Mengenang Bastian Tito, ‘Dalang’ di Balik Wiro Sableng yang Melegenda

Posted on

Deretan superhero Indonesia tidak kalah keren loh dari Superman, Batman dan bahkan yang baru-baru ini dibicarakan, Thor. Coba kalau kamu seorang yang Indonesia banget, sebutin deh siapa aja superhero tulen asal Indonesia. Saras 008, Panji Manusia Milenium, Satria Baja Hitam, dan kawan-kawannya.

Ada satu lagi superhero yang digadang-gadang akan digarap film remake-nya sebentar lagi. Ya, betul sekali, Wiro Sableng. Sebelum nonton filmnya kalian harus tahu dulu guys, siapa dalang di balik superhero asli Indonesia yang legendaris banget ini. Yuk kenalan sama beliau.

Seniman Tulen Asal Indonesia

Pria ini bernama Bastian Tito. Ia lahir pada tanggal 23 Agustus 1945 dan wafat di usianya yang ke-60 pada 2 Januari 2006 lalu. Ia menjalani profesinya sehari-hari sebagai seniman dan penulis novel.

Bastian Tito [image source]

Salah satu novel terlarisnya yaitu Wiro Sableng yang ia kerjakan dengan penuh sukacita. Tidak berhenti di situ, Bastian Tito pun melanjutkan beberapa tulisannya dan juga menjadi laris. Ia merupakan seorang senior dalam dunia literasi tanah air.

Riset Mati-Matian untuk Wiro Sableng

Ketika menulis serial Wiro Sableng atau Pendekar 212, Bastian Tito melakukan riset secara mendalam. Ia mendatangi tempat-tempat asli yang ada dalam serial karakter fiksi yang ia tulis. Ia pun selalu membawa alat perekam di setiap risetnya.

Sekali menulis biasanya ia bisa menerbitkan dua hingga tiga buku.
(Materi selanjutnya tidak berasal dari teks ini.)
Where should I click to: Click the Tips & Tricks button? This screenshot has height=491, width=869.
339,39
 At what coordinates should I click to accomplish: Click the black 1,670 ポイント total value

Namun, tak jarang Bastian melewatkan deadline seperti para penulis lainnya dikarenakan perlu riset yang mendalam untuk episode berikutnya. Yang bikin salut adalah, Bastian Tito mengetik sendiri naskah asli Wiro Sableng.

Penulis Buku Handal

Ternyata, selain Wiro Sableng, Bastian Tito juga memiliki beberapa judul buku yang juga sama larisnya dengan legenda pendekar 212. Wiro Sableng yang mulai diterbitkan tahun 1989 menuai apresiasi tinggi hingga tahun 1994. Tidak berhenti di situ saja, rupanya serial silat ini juga masih digemari hingga sekarang.